**課題**
抜粋文に基づいて、次の問いに答えよ。
1. 文字を発明したのは、いつ、どこの人々だといわれているか。
2. 最古の酒とされるのは何か。
3. 日本に活版印刷がもたらされたのは何年で、何によってか。

**抜粋文**
☆ ☆ ☆
たとえば「文字」の誕生の背景としては……
「(前略)文字を発明したのは紀元前3500年、メソポタミアのシュメール人だったといわれています。
文字が生まれるきっかけは交易でした。粘土に物品を示すシンボルを描き、交易のスムーズ化を図ったのです。最初は簡易的な絵文字でしたが、やがてより多くの情報を記載できる楔形文字へと進化します。」
……そして「文字」によって変わったこととしては、「文明が生まれた」などのことが解説されていました(もちろん本文では、それぞれについてもっと詳しい解説があります。)
ちょっと意外だったのが「酒」に関する解説。
「(前略)酵母が発酵するとアルコールになるということが最大の発明でした。冷蔵技術のない古代、水は腐ることが多かったため、腐敗しない水はまさに命の水。長い船旅の飲用として活用されるだけでなく、嗜好品としても広まっていくことになります。」
……なるほど。「美味しかったから」だけでなく、「保存がきく」ことが大事な要素だったんですね……そして昔の海賊などの小説で、船乗りたちが酔っ払いばかりなのは、こういう理由だったのかも、と納得してしまいました(笑)。
そして酒のおかげで「社交分化が生まれた」そうです。
また起源となったのは「蜂蜜酒」だそうで……
「最古の酒とされるのは、1万4000年前頃に人類が初めて飲んだといわれる蜂蜜酒(ミード)だ。クマなどに荒らされて、ひっくり返ってしまった蜂の巣のなかに雨水が溜まったことがきっかけで、雨水で薄まった蜂蜜が次第に発酵し、それを狩人が飲んだのが酒の起源とされる。」
……そうだったんだ。なんとなく果実酒かと思っていました……。
そしてこの本で初めて知ったのは、日本で初めて本格的に活版印刷を推し進めたのが、徳川家康だったことで……。
「日本に活版印刷がもたらされたのは1590年、イエズス会によってだった。そして日本で本格的に活版印刷を推し進めたのは徳川家康である。将軍位を息子に譲ると駿河で出版事業を始める。9万文字の金属活字をつくらせ、『大蔵一覧集』などがつくられた。駿河版と呼ばれるが、家康が亡くなると一気に衰退してしまう。ふたたび活字がつくられるようになるのは幕末の頃である。」
……せっかく9万文字もの金属活字があったのに、家康さんが亡くなった後、誰も活用しようとは思わなかったんですね……意外でした。
そして知っているようで知らなかったことに気づかされたのが「電話」。
「(前略)1876年、ベルは電話を発明しました。
電話の特許を取ったのはベルですが、エジソンは炭素を素材にしたカーボンマイクロフォンを発明し、電話を実用的な形にしました。エジソンは電話の特許権をめぐり、ベルと長期間裁判で争っていますが、敗れています。それでも、のちに主流になったのはエジソンの電話であり、1980年代まで使われました。」
☆ ☆ ☆
**データ抜粋**
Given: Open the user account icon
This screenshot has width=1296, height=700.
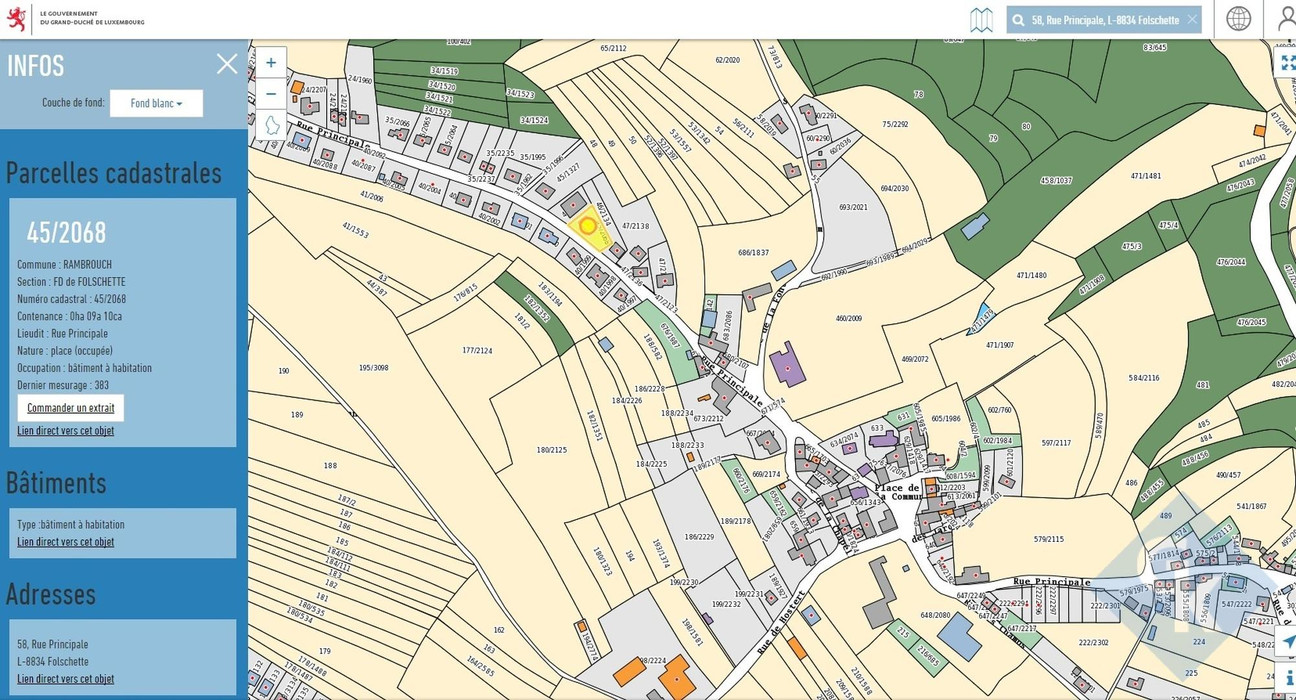Looking at the screenshot, I should (1285, 19).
☆ ☆ ☆
**解答**
1. 紀元前3500年、メソポタミアのシュメール人。
2. 1万4000年前頃に人類が初めて飲んだといわれる蜂蜜酒(ミード)。
3. 1590年、イエズス会によって。